*TO BE DONE:*
In the records below, change "magnifier" to "magnifying glass" wherever it appears, and write all the lines out again with nothing else altered.

*Interface element records:*
──────────────────────────────
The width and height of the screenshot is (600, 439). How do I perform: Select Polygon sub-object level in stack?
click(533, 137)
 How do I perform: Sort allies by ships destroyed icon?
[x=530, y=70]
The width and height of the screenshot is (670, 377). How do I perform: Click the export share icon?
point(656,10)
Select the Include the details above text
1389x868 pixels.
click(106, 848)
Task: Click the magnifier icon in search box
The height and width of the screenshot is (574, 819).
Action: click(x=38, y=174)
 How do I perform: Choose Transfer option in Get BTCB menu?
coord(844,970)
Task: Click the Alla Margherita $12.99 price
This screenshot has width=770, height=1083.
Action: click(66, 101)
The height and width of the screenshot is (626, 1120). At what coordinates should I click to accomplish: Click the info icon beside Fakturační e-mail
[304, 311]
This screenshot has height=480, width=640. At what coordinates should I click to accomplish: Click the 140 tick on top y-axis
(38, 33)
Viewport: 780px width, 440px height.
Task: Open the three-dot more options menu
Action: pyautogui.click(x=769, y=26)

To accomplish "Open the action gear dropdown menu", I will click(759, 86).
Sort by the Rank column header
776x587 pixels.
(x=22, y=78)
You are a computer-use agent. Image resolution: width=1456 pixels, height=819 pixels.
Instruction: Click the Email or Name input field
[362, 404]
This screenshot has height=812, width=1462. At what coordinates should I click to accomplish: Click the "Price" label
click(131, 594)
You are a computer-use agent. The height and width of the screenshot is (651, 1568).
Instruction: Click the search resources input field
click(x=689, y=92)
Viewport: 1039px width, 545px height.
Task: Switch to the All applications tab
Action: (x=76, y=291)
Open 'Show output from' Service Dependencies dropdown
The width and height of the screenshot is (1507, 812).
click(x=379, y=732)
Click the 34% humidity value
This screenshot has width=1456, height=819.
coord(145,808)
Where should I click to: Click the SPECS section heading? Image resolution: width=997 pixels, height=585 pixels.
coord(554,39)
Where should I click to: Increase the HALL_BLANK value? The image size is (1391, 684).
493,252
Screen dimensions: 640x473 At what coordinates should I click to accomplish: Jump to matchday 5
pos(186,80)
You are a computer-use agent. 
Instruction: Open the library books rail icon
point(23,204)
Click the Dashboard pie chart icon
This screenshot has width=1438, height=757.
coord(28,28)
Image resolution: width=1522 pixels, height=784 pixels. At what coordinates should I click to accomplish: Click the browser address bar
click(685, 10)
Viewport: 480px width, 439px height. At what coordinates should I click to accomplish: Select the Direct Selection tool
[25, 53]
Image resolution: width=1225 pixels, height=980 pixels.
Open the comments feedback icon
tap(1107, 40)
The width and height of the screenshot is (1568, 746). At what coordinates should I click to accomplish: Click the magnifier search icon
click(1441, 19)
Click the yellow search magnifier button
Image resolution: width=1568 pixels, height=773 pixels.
──────────────────────────────
*RESULT OF THIS EXERCISE:*
The width and height of the screenshot is (600, 439). How do I perform: Select Polygon sub-object level in stack?
click(533, 137)
 How do I perform: Sort allies by ships destroyed icon?
[x=530, y=70]
The width and height of the screenshot is (670, 377). How do I perform: Click the export share icon?
point(656,10)
Select the Include the details above text
1389x868 pixels.
click(106, 848)
Task: Click the magnifying glass icon in search box
The height and width of the screenshot is (574, 819).
Action: click(x=38, y=174)
 How do I perform: Choose Transfer option in Get BTCB menu?
coord(844,970)
Task: Click the Alla Margherita $12.99 price
This screenshot has width=770, height=1083.
Action: click(66, 101)
The height and width of the screenshot is (626, 1120). At what coordinates should I click to accomplish: Click the info icon beside Fakturační e-mail
[304, 311]
This screenshot has height=480, width=640. At what coordinates should I click to accomplish: Click the 140 tick on top y-axis
(38, 33)
Viewport: 780px width, 440px height.
Task: Open the three-dot more options menu
Action: pyautogui.click(x=769, y=26)

To accomplish "Open the action gear dropdown menu", I will click(759, 86).
Sort by the Rank column header
776x587 pixels.
(x=22, y=78)
You are a computer-use agent. Image resolution: width=1456 pixels, height=819 pixels.
Instruction: Click the Email or Name input field
[362, 404]
This screenshot has height=812, width=1462. At what coordinates should I click to accomplish: Click the "Price" label
click(131, 594)
You are a computer-use agent. The height and width of the screenshot is (651, 1568).
Instruction: Click the search resources input field
click(x=689, y=92)
Viewport: 1039px width, 545px height.
Task: Switch to the All applications tab
Action: (x=76, y=291)
Open 'Show output from' Service Dependencies dropdown
The width and height of the screenshot is (1507, 812).
click(x=379, y=732)
Click the 34% humidity value
This screenshot has width=1456, height=819.
coord(145,808)
Where should I click to: Click the SPECS section heading? Image resolution: width=997 pixels, height=585 pixels.
coord(554,39)
Where should I click to: Increase the HALL_BLANK value? The image size is (1391, 684).
493,252
Screen dimensions: 640x473 At what coordinates should I click to accomplish: Jump to matchday 5
pos(186,80)
You are a computer-use agent. 
Instruction: Open the library books rail icon
point(23,204)
Click the Dashboard pie chart icon
This screenshot has width=1438, height=757.
coord(28,28)
Image resolution: width=1522 pixels, height=784 pixels. At what coordinates should I click to accomplish: Click the browser address bar
click(685, 10)
Viewport: 480px width, 439px height. At what coordinates should I click to accomplish: Select the Direct Selection tool
[25, 53]
Image resolution: width=1225 pixels, height=980 pixels.
Open the comments feedback icon
tap(1107, 40)
The width and height of the screenshot is (1568, 746). At what coordinates should I click to accomplish: Click the magnifying glass search icon
click(1441, 19)
Click the yellow search magnifying glass button
Image resolution: width=1568 pixels, height=773 pixels.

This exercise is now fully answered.